Net-Lease Risks that Lenders Consider: Interview with Gary Mozer

Net-lease investments are often compared to having the security and cash flow of a bond investment, but a lender sees greater risks.

The net-lease investment space today is a “big business,” said Gary Mozer, principal/managing director of George Smith Partners. The industry has become institutionalized in the past five years, with the entry of REITs and other large players.

As a lender, “I ask what is the tenant’s credit, and what is the type of lease—a bond, net or gross lease.” “How functional is the building? Is it a generic or specialty building? If a tenant vacates, the rent could fall with a new incoming tenant. These are the types of questions we have to ask.”

According to Mozer, more specialized buildings, such as a movie house or gym with a swimming pool, are less adaptable to different uses, and therefore may be less desirable as assets to lend into from the point of view of the financier. What type of industry the renter’s business is in, and the staying power of that industry, are also top considerations for the debt provider.

Although institutional players have entered the sector, there are still many private players for whom net lease properties remain an attractive investment. “Mom and Pops” are seeing the attraction of cash-on-cash returns of 6 percent, with the added benefit of tax shelters and depreciations, said Mozer.

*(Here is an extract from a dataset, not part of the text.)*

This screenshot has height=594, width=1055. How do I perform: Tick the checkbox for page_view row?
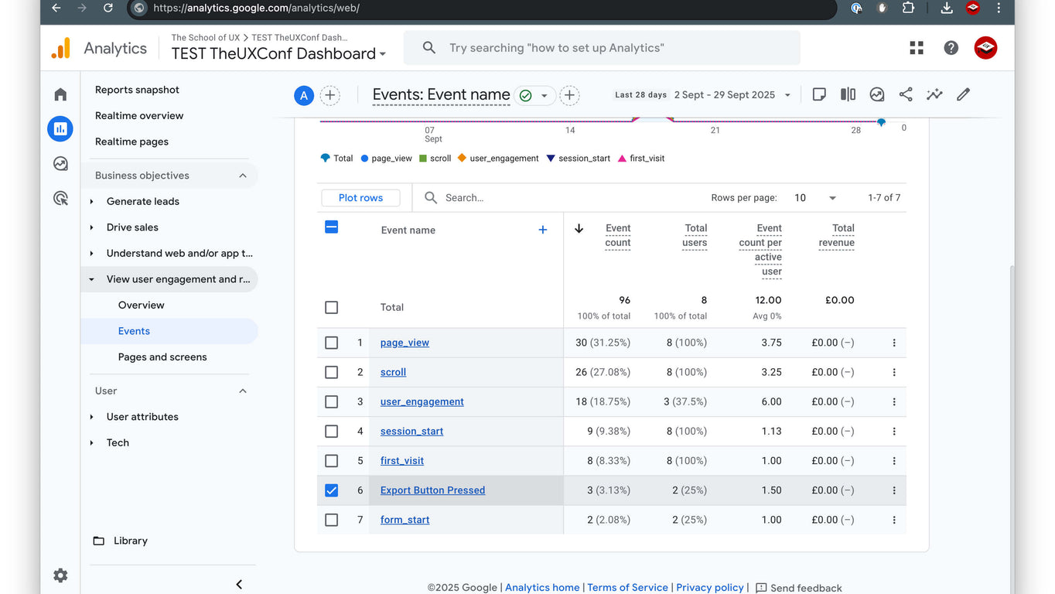pos(332,343)
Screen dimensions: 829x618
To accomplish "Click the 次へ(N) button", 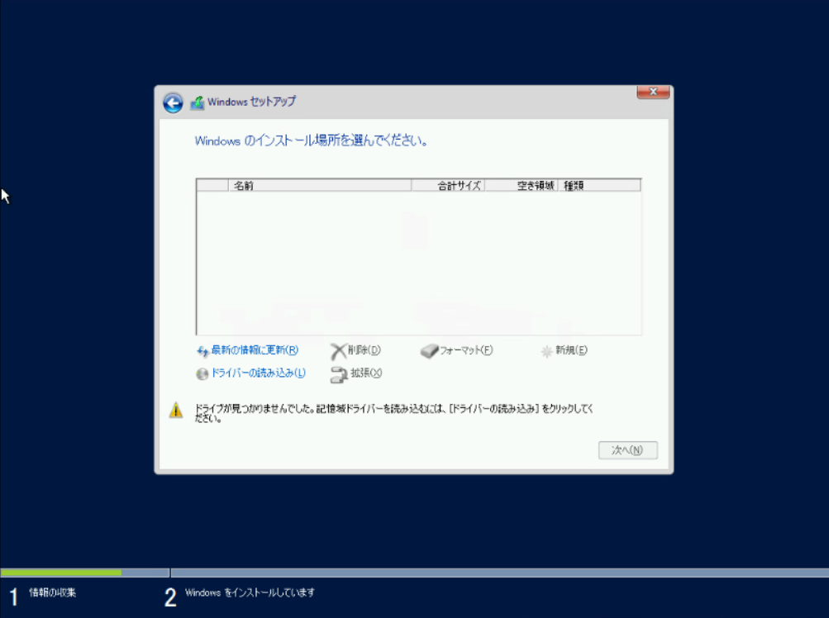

But Mozer warned that net-lease investments may require more capital outlay compared to a simple bond investment. The small investor may think they are getting a 6 percent check every month. “But you also have to put money into the deal.” It is entirely conceivable that credit tenants may have their investment credits downgraded.

Many unsophisticated buyers in the market today are also not distinguishing between credit and non-credit tenants, added Mozer. If “the music stops,” the building owner would have to carry the building and insurance, tax and debt service of the property. Additionally, there would be tenant improvement costs and leasing commissions, he noted.

There are event risks that the lender looks out for and evaluates, said Mozer–for example the possibility of the tenant’s downsizing. “They may need 5,000 square feet today, but 20,000 feet tomorrow,” he concluded.